When you’re a romance author just starting out, people tell you to find your niche market, find your readers, and give them what they expect from you over and over again in different ways. My obligation to you as my readers is to give you all the things you’ve come to expect from my books (snark, angst, high-heat, insta-love or something like it, a little bit of a mystery, and an HEA) It’s like a contract we’ve sort of entered into, and if I violate that contract, I could lose a reader.


My characters’ relationships are, at their core, contracts. My characters have to find other ways of establishing trust that goes beyond the whole ‘the heart wants what the heart wants’ concept. I firmly believe that the difference between relationships that work and relationships that don’t firmly falls on whether all parties are honest about what they need and what they are capable of giving from the beginning.


I think, in a way, it’s like an arranged marriage or a contract within the BDSM community. For Adam and Noah from my Unhinged Series, Adam is completely honest with Noah. He tells him he’s not capable of love. He’s not capable of sweeping romantic gestures or understanding Noah’s pain. Knowing this, Noah agrees to get involved with Adam anyway. Why? Because Noah has been horribly abused and what Adam can provide him is the one thing he’s never had.


Protection.


Adam would and has literally killed for Noah. When he tells Noah he will literally gut somebody if they so much as muss Noah’s hair, he believes him because he knows what Adam is capable of. And Adam doesn’t judge Noah for his daddy issues or his panic attacks. He is there for him when he falls apart, even if he doesn’t quite know what he’s doing. What does Adam get? Noah’s undivided attention, his subservience in the bedroom, his companionship and the agreement that he takes priority over every other person in Noah’s life. That’s the contract they’ve agreed to. Noah loves Adam and Adam protects Noah. Plus, they have a smoking hot D/s sex life that works for both of them.

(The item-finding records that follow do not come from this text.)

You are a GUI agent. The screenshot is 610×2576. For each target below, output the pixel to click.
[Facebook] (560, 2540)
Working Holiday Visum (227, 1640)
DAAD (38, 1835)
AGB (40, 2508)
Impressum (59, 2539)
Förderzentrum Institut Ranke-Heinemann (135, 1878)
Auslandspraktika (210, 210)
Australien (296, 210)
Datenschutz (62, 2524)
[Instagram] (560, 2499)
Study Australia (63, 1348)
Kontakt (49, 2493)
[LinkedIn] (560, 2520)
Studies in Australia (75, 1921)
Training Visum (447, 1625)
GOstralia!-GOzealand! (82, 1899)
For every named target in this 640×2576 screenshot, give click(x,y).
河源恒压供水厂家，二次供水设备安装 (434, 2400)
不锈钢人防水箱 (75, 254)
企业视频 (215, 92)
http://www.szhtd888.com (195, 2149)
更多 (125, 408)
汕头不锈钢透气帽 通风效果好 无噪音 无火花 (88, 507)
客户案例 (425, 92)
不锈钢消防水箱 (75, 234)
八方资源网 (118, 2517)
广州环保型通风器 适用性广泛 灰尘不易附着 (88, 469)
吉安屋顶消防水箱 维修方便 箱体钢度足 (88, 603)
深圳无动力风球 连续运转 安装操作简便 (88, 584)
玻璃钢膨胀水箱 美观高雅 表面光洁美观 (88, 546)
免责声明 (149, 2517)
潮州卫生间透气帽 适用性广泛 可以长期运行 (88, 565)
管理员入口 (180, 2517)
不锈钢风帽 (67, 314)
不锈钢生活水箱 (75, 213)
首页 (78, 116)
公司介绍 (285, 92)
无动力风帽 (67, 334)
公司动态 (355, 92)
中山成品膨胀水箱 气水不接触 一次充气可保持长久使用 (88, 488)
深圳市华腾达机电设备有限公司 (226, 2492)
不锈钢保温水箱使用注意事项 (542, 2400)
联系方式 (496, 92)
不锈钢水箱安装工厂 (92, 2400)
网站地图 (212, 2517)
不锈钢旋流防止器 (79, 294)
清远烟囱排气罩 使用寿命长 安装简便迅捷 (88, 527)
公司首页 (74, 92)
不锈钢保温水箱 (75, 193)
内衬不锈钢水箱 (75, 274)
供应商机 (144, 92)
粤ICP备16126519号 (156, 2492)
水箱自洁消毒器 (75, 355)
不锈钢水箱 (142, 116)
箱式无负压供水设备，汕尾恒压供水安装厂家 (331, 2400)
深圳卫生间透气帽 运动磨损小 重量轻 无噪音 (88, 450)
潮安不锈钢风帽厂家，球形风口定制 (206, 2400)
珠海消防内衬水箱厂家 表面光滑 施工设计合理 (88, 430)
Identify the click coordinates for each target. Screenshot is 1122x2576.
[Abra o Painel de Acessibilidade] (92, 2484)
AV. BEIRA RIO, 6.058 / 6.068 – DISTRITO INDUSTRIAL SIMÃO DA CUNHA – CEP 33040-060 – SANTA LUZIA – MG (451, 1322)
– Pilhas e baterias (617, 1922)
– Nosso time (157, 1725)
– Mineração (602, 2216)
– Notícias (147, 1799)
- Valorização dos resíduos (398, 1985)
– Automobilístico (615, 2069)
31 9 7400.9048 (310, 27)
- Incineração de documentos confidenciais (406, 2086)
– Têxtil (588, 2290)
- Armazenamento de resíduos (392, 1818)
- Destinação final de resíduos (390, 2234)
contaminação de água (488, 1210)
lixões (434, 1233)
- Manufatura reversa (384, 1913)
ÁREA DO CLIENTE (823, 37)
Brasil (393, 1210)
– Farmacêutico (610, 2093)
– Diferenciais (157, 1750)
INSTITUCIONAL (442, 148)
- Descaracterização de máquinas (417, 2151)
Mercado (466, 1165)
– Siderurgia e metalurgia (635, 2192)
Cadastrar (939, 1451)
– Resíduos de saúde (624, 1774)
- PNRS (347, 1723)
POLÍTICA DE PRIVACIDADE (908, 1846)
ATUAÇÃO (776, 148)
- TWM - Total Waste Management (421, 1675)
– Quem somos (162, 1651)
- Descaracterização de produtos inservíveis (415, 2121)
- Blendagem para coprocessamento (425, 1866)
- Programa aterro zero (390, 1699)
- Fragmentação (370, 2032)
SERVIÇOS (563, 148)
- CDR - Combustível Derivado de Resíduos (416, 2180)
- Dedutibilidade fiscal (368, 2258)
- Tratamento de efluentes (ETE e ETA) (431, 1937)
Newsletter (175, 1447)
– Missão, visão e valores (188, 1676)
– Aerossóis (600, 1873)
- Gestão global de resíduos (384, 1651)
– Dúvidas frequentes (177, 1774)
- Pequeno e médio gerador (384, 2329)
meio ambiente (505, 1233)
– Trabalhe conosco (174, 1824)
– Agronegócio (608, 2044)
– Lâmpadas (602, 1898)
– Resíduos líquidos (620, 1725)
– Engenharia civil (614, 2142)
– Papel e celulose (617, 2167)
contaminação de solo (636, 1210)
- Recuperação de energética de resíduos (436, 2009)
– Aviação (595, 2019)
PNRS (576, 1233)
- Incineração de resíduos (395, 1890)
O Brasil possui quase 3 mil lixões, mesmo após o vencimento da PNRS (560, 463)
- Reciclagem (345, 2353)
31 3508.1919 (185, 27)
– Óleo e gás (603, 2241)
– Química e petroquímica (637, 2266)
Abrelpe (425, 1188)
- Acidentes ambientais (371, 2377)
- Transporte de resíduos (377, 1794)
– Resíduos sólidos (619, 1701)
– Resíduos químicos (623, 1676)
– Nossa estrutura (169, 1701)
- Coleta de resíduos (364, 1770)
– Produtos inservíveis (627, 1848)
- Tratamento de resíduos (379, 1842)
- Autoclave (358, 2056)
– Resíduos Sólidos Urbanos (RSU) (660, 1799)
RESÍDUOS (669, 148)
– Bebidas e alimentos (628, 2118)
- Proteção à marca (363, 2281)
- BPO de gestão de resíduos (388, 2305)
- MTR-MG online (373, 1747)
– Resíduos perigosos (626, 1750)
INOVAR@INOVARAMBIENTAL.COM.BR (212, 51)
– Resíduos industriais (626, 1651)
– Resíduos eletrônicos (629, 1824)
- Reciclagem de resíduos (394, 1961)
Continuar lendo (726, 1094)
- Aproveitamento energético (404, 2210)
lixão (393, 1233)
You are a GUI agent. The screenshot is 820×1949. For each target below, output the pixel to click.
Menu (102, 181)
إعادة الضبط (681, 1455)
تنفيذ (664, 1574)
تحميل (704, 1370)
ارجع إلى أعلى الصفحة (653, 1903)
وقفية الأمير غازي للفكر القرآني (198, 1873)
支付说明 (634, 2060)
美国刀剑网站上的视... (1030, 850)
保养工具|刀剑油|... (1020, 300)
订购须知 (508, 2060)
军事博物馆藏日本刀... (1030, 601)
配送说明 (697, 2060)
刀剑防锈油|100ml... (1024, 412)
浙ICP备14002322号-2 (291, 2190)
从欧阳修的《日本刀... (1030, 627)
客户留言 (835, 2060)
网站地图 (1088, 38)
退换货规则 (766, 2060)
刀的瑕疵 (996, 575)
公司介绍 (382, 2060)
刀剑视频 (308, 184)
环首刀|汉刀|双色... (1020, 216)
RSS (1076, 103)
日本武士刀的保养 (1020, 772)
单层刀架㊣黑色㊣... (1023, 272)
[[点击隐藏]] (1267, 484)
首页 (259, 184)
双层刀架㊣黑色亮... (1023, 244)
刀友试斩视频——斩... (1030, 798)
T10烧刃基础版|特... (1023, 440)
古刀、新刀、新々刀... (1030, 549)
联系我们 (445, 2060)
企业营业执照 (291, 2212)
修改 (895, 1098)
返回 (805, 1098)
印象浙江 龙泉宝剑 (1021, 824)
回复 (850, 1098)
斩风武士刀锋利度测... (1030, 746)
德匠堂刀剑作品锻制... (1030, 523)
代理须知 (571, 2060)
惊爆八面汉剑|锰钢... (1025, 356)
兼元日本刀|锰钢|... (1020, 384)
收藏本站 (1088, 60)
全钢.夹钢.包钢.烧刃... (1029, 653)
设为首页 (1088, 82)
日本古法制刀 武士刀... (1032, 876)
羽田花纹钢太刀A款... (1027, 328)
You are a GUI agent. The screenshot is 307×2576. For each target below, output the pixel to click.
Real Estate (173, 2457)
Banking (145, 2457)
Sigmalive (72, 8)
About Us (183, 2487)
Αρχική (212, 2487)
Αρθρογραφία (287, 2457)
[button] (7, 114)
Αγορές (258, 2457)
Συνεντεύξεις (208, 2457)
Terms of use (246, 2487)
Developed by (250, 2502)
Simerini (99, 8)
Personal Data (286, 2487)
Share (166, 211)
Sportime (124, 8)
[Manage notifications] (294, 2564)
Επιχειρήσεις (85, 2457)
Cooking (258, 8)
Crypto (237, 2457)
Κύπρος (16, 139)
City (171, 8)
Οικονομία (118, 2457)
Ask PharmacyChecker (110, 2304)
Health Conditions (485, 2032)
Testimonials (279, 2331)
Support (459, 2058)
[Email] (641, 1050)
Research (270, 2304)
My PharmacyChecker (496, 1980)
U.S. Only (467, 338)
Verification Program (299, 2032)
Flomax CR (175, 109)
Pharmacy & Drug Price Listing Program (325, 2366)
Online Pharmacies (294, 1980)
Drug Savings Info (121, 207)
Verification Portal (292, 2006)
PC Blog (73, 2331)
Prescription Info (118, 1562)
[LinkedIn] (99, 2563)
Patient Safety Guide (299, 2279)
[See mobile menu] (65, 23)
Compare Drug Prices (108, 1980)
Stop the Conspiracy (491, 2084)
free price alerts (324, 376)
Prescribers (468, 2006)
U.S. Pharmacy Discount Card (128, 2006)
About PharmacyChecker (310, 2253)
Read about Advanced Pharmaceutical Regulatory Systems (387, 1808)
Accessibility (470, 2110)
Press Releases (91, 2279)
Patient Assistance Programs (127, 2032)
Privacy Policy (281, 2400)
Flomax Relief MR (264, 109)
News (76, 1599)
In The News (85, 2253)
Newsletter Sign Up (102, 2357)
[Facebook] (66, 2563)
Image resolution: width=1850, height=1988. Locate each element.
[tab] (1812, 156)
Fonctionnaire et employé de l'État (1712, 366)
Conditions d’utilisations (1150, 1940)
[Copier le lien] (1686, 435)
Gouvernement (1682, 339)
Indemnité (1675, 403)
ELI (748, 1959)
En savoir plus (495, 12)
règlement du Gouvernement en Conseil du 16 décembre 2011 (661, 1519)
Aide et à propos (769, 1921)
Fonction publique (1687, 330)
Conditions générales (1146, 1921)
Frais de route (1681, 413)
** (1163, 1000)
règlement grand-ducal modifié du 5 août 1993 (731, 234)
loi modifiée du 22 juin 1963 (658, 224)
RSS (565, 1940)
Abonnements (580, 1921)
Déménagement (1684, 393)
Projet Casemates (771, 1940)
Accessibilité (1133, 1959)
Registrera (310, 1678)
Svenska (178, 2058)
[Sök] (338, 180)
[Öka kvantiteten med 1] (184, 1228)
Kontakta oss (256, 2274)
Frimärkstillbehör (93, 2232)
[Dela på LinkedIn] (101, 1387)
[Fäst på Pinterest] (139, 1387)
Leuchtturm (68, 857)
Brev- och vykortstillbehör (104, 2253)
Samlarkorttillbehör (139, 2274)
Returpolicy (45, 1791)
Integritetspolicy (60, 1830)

The same can be said for August and Lucas. August is instantly obsessed with Lucas and, even though he has no idea what he’s doing, he understands that, in order to keep him, there are certain psychosocial needs he cannot ignore. He sets about learning everything he can about relationships and agrees to a lifetime of meeting those expectations. Lucas is fragile and has an ability that would cripple many people. He needs August’s stability, his brutal honesty, and his calm in the face of a crisis. That’s their contract.


But it’s not just my Necessary Evils Series; it’s all my books. With some relationships, it’s more obvious. In Intoxicating, Wyatt needed a Daddy and Linc needed to regain some semblance of control after the war had wrecked him. With other books, like Infuriating, the contract is more subtle. But truthfully, it’s in every book and every relationship, romantic or otherwise.


Nobody wants to think of relationships in those terms. Contracts. Agreements. It all sounds very technical and not at all swoon-worthy. But relationships fall apart when one or more parties misrepresent themselves or don’t honor the contract they agreed to when the relationship began. That can be friendship, marriage, parents. Any relationship can be irreparably harmed when people aren’t honest. This is why it doesn’t pay to try to pretend you’re somebody you’re not to try to force a bond with another person.


All this to say, are my books insta-love? Not always. But they are all about two people agreeing to be together under a specific set of circumstances and then showing up for the other person every time, without fail. Because, in the end, that’s all any of us want. Somebody who shows up when shit goes sideways. Right?